### Instructions to follow
Gather every row below that contains the string "menu", and copy each of those rows in full. Case counts, so only matches with the same capitalization qualify.

### Input
-------------------------

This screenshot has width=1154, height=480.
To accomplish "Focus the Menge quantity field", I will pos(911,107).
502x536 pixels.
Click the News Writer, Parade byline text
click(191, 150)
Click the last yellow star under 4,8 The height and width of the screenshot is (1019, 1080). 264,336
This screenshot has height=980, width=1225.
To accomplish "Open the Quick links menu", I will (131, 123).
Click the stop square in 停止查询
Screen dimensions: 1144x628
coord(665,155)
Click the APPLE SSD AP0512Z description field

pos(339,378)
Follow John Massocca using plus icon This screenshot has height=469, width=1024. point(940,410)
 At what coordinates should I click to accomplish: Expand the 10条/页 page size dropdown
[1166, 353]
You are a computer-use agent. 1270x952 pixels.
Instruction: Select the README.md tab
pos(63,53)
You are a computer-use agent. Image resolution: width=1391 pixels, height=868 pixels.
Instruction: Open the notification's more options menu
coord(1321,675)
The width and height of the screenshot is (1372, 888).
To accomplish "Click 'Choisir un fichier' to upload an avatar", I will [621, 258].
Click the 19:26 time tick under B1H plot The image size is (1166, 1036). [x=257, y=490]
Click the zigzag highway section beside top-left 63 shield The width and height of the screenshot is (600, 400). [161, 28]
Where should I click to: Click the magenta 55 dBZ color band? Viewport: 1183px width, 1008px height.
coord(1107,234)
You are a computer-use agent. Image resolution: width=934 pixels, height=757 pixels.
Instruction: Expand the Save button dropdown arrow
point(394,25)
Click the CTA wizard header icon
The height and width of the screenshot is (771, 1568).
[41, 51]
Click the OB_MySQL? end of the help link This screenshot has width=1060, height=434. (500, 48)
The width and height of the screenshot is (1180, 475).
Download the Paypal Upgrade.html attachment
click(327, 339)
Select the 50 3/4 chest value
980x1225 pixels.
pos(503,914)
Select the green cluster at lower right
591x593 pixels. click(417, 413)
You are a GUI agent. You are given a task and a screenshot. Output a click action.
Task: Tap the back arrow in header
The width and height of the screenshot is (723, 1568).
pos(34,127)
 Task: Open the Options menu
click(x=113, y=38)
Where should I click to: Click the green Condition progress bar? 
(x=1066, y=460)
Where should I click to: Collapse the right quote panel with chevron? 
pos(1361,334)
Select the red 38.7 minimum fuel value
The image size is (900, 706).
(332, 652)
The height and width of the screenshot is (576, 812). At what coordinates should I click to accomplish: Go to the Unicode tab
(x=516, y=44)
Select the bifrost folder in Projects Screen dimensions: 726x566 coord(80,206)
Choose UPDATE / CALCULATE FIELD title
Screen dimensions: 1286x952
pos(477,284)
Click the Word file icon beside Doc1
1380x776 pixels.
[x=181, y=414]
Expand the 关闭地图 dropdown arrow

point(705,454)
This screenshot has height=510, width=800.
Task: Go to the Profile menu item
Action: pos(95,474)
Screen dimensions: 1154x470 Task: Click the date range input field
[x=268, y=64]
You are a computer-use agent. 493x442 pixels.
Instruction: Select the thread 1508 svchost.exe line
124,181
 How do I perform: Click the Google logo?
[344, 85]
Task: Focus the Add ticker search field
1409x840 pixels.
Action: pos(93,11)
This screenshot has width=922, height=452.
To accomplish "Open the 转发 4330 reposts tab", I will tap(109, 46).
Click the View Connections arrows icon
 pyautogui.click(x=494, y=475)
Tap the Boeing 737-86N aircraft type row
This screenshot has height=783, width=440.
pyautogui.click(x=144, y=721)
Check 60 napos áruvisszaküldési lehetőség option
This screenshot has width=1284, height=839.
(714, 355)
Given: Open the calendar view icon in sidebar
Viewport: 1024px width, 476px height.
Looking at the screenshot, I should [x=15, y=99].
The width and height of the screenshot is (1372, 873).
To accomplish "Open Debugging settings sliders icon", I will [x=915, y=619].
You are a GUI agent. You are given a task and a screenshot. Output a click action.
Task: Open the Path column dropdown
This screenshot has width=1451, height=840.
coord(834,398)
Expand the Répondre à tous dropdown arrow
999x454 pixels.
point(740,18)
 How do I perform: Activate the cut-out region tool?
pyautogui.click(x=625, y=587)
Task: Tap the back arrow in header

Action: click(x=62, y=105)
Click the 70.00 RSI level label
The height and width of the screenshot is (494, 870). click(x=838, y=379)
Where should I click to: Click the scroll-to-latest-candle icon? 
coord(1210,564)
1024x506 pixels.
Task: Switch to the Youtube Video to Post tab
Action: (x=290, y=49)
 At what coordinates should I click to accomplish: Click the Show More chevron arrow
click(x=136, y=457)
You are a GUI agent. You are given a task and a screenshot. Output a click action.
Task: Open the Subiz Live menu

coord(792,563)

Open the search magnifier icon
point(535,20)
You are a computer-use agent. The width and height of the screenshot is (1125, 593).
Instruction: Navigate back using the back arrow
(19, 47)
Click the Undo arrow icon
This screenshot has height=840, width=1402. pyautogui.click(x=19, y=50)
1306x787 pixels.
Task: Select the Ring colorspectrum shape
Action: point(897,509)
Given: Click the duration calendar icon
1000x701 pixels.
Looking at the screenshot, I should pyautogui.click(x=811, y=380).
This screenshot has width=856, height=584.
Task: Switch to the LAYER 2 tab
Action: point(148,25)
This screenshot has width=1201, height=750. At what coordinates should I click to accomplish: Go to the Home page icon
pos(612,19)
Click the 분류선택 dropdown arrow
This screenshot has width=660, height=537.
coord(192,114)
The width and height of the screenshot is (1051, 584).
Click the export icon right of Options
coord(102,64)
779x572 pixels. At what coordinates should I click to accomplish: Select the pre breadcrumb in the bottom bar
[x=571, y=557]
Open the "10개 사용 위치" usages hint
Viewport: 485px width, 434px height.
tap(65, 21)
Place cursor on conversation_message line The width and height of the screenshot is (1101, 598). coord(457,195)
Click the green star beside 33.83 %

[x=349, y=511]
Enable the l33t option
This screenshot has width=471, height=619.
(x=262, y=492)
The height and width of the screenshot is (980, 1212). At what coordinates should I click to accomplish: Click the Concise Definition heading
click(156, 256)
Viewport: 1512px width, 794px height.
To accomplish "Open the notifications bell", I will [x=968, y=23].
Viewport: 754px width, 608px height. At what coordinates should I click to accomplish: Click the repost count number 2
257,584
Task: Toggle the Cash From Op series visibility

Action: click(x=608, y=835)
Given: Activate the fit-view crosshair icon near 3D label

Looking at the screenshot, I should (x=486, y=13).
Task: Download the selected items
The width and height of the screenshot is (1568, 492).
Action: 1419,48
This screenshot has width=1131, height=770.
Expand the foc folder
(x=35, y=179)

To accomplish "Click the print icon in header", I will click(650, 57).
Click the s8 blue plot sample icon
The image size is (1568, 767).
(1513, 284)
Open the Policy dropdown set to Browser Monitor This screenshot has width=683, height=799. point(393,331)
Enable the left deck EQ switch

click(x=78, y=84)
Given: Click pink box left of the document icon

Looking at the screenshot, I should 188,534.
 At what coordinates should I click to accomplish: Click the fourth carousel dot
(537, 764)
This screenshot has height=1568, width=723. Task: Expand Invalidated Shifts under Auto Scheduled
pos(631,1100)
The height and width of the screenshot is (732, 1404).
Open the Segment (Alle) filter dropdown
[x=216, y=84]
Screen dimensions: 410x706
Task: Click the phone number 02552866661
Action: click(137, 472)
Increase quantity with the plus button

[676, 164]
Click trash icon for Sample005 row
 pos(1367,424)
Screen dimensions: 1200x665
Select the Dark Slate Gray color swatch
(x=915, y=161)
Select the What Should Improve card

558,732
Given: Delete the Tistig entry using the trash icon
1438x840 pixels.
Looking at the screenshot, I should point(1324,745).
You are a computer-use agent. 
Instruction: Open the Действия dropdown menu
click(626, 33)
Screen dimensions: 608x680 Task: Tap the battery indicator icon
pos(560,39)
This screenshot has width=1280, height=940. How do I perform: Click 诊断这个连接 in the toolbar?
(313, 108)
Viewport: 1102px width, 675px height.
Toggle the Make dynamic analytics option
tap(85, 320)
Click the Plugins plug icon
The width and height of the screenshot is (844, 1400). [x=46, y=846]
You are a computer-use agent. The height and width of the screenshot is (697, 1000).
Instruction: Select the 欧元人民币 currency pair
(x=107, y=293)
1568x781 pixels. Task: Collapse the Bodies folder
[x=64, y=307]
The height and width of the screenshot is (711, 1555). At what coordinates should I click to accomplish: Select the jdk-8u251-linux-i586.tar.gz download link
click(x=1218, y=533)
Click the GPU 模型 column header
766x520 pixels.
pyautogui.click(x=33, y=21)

-------------------------

### Solution for this problem
To accomplish "Open the Quick links menu", I will (131, 123).
Instruction: Open the notification's more options menu
 Task: Open the Options menu
Task: Go to the Profile menu item
Task: Open the Subiz Live menu
Instruction: Open the Действия dropdown menu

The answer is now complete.